We went on a field trip to Glasgow on Wednesday, and one of the things that stood out for me was Derek Jarman’s Modern Nature.
Derek Jarman’s Modern Nature provoked a number of thought-provoking curatorial aspects, particularly on the levels of intergenerational dialogue, spatial use, media fusion, and Queer Ecological Politics, which demonstrated the curator’s subtle interpretations and expansions of Jarman’s artistic legacy.


The exhibition is inspired by Jarman’s diary entries from 1989, which record his performance installations at Glasgow’s Third Eye Centre, the famous garden he planted at Prospect Cottage, Dungeness, and the process of creating his film The Garden. Garden, and his creative process for the film The Garden.


The exhibition not only showcases Jarman’s paintings, films and collage/assembly artworks, but also includes commissioned works by six contemporary artists: Andrew Black, Luke Fowler, Jade de Montserrat, Tom Walker, Matthew Matthew Arthur Williams, and Sarah Wood. This reminds me of Hal Foster’s ‘archival curation’ and Claire Bishop’s discussion of ‘activated history’: exhibitions are not just about the curation of the exhibition. Claire Bishop discusses ‘activated history’: an exhibition that does not merely present an existing archive, but allows history to be reactivated, reinvented, and even challenged in the present.
These new works are in dialogue with Jarman’s work, exploring radical interpretations of landscape and place, experimental uses of media, and the importance of and contribution to the history of cool.
From a curatorial point of view, what inspires me most about this exhibition is that curating is not just about ‘presenting’ art, but about making art ‘act’ again, creating an ongoing dialogue between history and the present.
Derek Jarman’s Modern Nature © 2025 by Chuni Mao is licensed under CC BY-SA 4.0
Glasgow field trip © 2025 by Chuni Mao is licensed under CC BY-SA 4.0
Julie Louise Bacon
10 March 2025 — 09:04
Hi Chuni, while it is good to see you apply your thinking to a reading of the work of Anicka Yi, a Korean-American artist who participated in the Venice Biennale (2019) she is not a feasible artist to include. Ivana Bašić is more realistic, though she is mid-career, so at the limit of your reach.

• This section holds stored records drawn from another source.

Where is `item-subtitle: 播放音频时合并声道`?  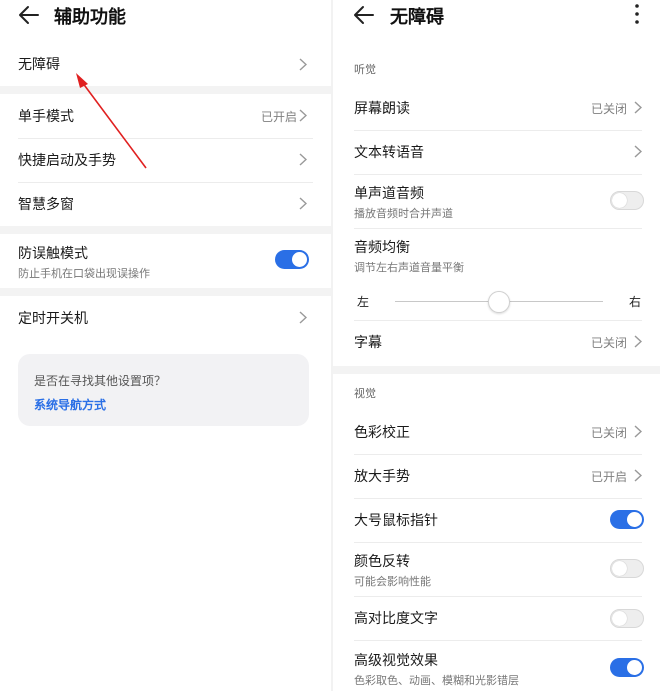
item-subtitle: 播放音频时合并声道 is located at coordinates (404, 214).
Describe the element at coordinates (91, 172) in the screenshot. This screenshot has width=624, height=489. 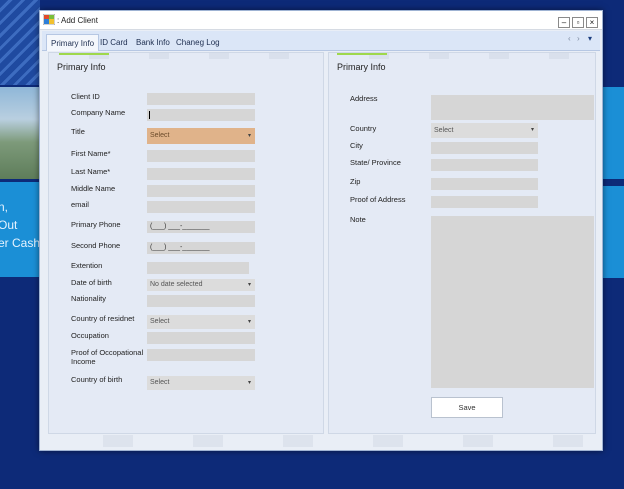
I see `last-name-label: Last Name*` at that location.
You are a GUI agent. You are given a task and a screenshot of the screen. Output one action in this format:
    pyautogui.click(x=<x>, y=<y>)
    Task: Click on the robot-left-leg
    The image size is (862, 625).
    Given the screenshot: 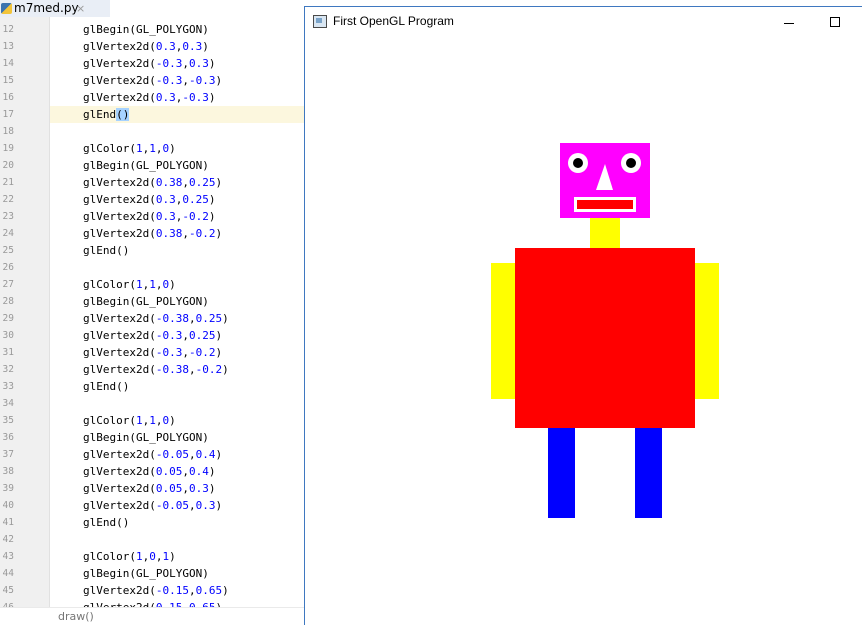 What is the action you would take?
    pyautogui.click(x=562, y=473)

I read about your interest in VR and AR, however while a tourist attraction may be a starting point, you must include curatorial research and examples of their use in art practice to demonstrate what you mean and to more critically engage with this field. Articles on the potential that technologies offer curating would improve the post. While you present good images of Corpse Flower, remember you must offer full captions for everything, it is a ‘professional’ portfolio, and crucially, you must demonstrate how the fieldwork has informed your thinking and research, beyond basic documentation. Overall, there remains a need to engage with the key elements of the Blog as described in the Toolkit (including review and reflection of Collective work) in a more consistent and comprehensive fashion to success with this assessment component.
Your peer review of Haonan’s Blog is strong, you work progressively through the posts showing a thoughtful engagement with content. You mention useful feedback “The blog posts contain your personal experiences and reflections as well as incorporating academic analyses, reflecting the integration of theory and practice.” I would encourage you to apply this more to your own Blog, which needs more engagement with course materials and curatorial/critical theory texts (or indeed material from associated disciplines that may be relevant to your project theme). Your peer review of Shumiao is similarly well-focused, good work. In addition to the questions offer materials for your peers to aid them, and once again, look at the advice you give to Shumiao and ask yourself, do I do enough of this, because for example you could improve the range of references and cross analyses you use to contextualise the development of your ideas.
CURATORIAL PITCH SLIDES
Your presentation had the majority of basic components for the pitch which was good to see. The slide on research questions is one of the strongest: could these inform the thematics of your project directly? Your project theme is strong, and could have different poetic, material/formal (plasticity and organic nature of materials reflects that of the body, physical properties like softness, reigidty) scientific or other disciplinary perspectives. Starting to work more on the refining of your narrative titles, the main text, and supporting sub-texts, as well as the floorplan/layout for your project is crucial now. Which artworks where? Which equipment is needed? Make sure all your artists are feasible: if you want to work with senior artists it must be through archival means or media, which I mention in your Blog. It is also crucial to think of actual spaces, ideally in Edinburgh/Scotland/UK/. More engagement with the range of themes we have in the course weekly is also crucial to improving your coursework, body-focused projects that have appeared in the weekly lectures for example.